What to work on
All lines from the one containing "You are a computer-use agent. 696x365 pixels." through the final line of the records below should be reproduced exactly, with the pictures left out.

=== Section Start ===

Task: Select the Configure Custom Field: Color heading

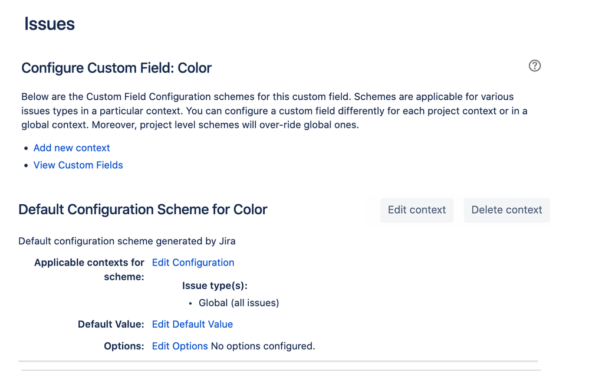Action: point(117,68)
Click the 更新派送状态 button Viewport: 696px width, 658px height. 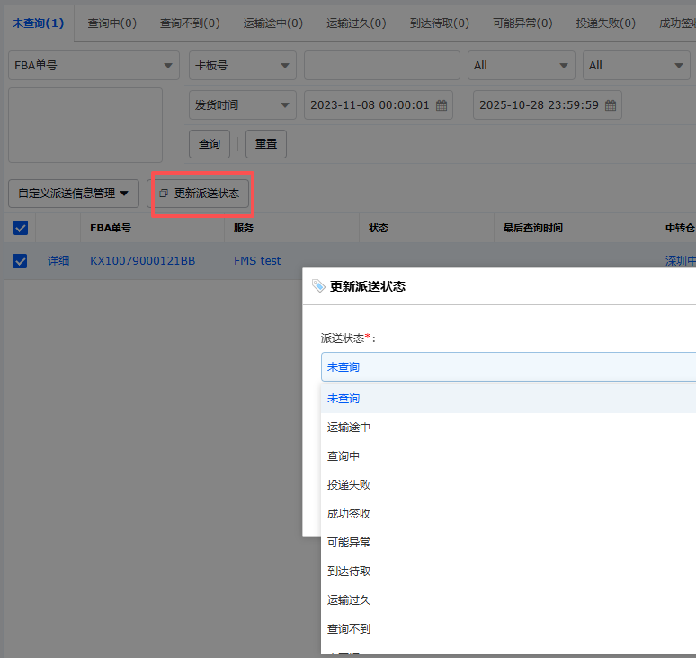[x=200, y=194]
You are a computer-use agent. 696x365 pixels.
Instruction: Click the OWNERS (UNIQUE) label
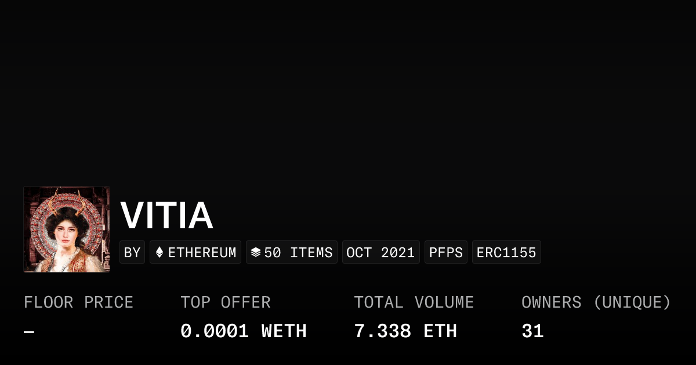click(x=596, y=302)
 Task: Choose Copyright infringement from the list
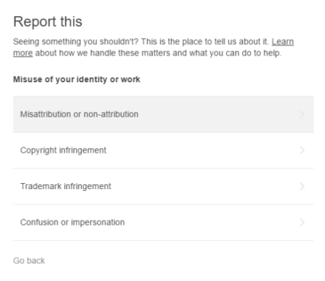(x=63, y=151)
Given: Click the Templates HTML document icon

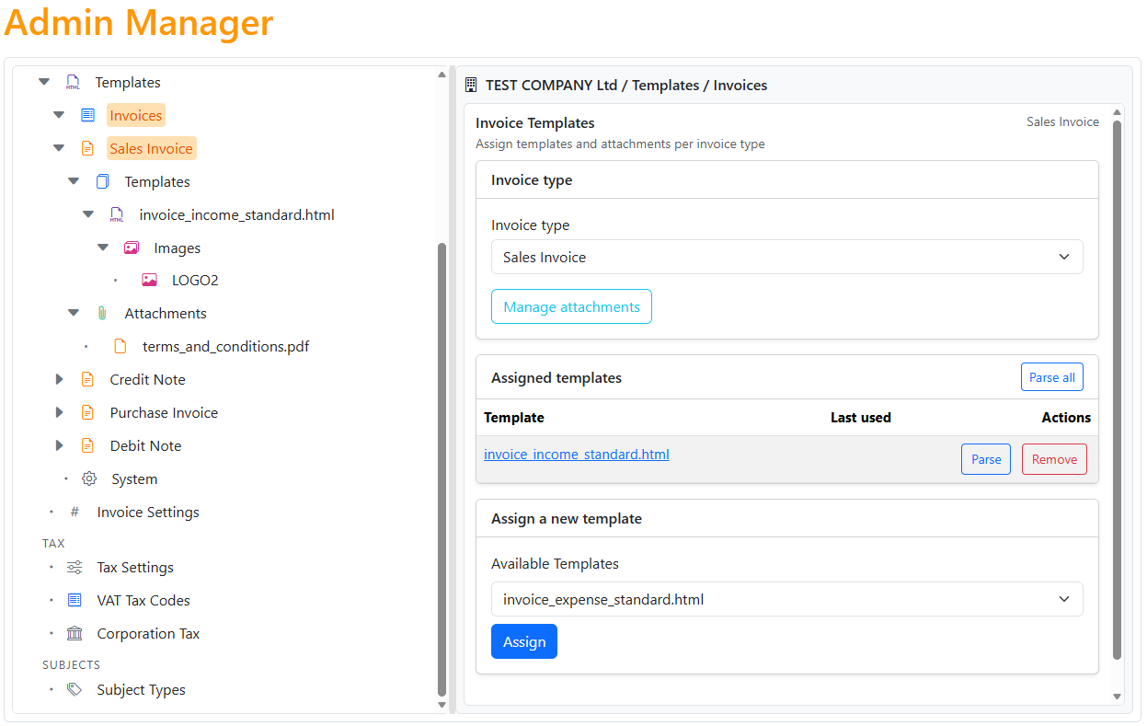Looking at the screenshot, I should click(x=73, y=82).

=== Section End ===

Completed task
You are a computer-use agent. 696x365 pixels.
Instruction: Click the OWNERS (UNIQUE) label
click(x=596, y=302)
 Task: Choose Copyright infringement from the list
(x=63, y=151)
Given: Click the Templates HTML document icon

Looking at the screenshot, I should click(x=73, y=82).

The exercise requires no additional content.